In Laurence Donnelly v HMRC [2019] UKFTT 655 (TC), the FTT has held that no inaccuracy penalties were due for over-claimed input VAT as there had been no supply and therefore the over-declaration of output VAT meant that the potential lost revenue was nil.
Background
Korum Wholesale Trading Ltd (Korum), of which Mr Donnelly was the only director, purportedly resold goods. HMRC began to investigate Korum’s activities and concluded the supply to Korum was connected to a fraudulent evasion of VAT by Korum’s supplier, and that Korum, in the person of Mr Donnelly, knew of that connection. As a result, it decided that Korum was not entitled to input tax credit in respect of the input VAT on certain invoices issued by Beehive Wine Stores on the basis of the decision of the Court of Justice of the European Union in Kittel v Belgian State C-440/04.
HMRC then concluded that the consequent inaccuracy in the VAT returns (the claim for input tax under the invoices from Beehive Wine Stores) was deliberate and had been concealed. As a result, HMRC imposed a penalty on the company under Schedule 24, Finance Act 2007, of 95% of the amount of the input tax claimed.

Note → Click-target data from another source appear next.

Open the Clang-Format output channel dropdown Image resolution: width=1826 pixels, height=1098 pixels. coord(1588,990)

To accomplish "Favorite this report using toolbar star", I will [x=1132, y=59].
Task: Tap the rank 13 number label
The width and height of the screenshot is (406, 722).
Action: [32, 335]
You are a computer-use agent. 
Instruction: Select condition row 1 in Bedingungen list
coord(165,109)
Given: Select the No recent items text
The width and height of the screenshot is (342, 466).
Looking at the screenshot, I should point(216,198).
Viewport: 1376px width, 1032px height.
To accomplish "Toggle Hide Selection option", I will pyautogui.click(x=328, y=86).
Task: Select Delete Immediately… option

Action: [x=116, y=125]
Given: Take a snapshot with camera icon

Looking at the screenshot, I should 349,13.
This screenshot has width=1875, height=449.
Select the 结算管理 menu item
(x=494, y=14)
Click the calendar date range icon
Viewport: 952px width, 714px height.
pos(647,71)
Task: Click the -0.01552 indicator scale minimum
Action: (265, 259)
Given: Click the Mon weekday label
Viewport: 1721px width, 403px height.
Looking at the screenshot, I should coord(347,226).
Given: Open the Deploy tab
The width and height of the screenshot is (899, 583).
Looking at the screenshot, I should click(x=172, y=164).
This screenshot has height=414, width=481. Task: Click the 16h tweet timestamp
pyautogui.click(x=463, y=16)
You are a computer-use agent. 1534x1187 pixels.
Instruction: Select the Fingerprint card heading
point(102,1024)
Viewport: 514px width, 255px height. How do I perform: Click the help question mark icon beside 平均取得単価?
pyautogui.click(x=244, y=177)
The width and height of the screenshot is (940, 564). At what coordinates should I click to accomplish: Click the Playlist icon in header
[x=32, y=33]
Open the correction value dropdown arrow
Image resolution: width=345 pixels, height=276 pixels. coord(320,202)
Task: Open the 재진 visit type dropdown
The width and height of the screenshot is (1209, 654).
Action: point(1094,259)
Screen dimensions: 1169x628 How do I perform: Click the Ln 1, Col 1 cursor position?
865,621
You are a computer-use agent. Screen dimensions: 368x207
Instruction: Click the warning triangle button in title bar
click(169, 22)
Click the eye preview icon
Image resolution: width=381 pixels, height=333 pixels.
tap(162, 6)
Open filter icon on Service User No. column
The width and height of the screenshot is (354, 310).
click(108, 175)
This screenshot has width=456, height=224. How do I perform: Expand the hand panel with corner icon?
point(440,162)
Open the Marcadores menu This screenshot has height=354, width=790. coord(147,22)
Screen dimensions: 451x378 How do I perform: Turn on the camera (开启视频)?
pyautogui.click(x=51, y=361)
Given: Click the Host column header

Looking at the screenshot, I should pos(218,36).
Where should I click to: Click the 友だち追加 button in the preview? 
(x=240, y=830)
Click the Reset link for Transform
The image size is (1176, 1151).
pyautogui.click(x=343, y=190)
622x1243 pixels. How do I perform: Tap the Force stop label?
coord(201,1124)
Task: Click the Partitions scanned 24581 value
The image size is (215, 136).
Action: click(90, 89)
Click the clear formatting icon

HMRC also decided that the deliberate inaccuracy was attributable to Mr Donnelly and notified him under paragraph 19, Schedule 24, Finance Act 2007, that he was liable to pay 100% of the penalty. Mr Donnelly appealed the notice.
FTT decision
The appeal was allowed.
The FTT acknowledged the fraud and accepted that Mr Donnelly had known about it, but concluded that HMRC had not proved that the alleged transactions had occurred. As a result, if there was no supply, there was no potential lost revenue and the maximum amount of the penalty was therefore nil.
The FTT considered the proper construction of “deliberate” in paragraph 4(2), Schedule 24,
Finance Act 2007. It echoed the view expressed by the Court of Appeal in Tooth v HMRC [2019] EWCA Civ 826, that where a person has submitted a tax return which he knows contains an inaccuracy, the return can be said to contain a deliberate inaccuracy even though the taxpayer did not intend to bring about an insufficiency of tax.
In reaching its conclusion, the FTT also considered the proper construction of “attributable” in paragraph 19(1) Schedule 24, Finance Act 2007. In the FTT’s view, in the absence of a statutory definition, “attributable” should bear its ordinary meaning. Attributable means having responsibility for something else and, in the context of the attribution of a deliberate inaccuracy, carries with it a sense that the person to whom the action is attributed is in some way blameworthy. Where a person does something which causes an inaccuracy and causes it to be deliberate there is no doubt that the deliberate inaccuracy is attributable to him. Where he fails to do something, which permits the deliberate inaccuracy, or does or fails to do something which permits it, the position is more nuanced and in the FTT’s view it is generally only where he knew or had a duty to know whether his action or inaction permitted the inaccuracy that, as a matter of ordinary understanding, one would say that the inaccuracy was attributable to him.
Comment
The FTT in this case adopted the Court of Appeal’s analysis of “deliberate” in Tooth, in contrast to the position adopted by the FTT in Leach v HMRC [2019] UKFTT 352 (TC), where the FTT felt the Tooth analysis of “deliberate” was too wide when considering the imposition of penalties. In Leach, the FTT preferred the traditional approach to behaviour-based penalties which requires that the taxpayer must have knowingly provided to HMRC a document that contains an error with the intention that HMRC should rely upon that inaccurate document.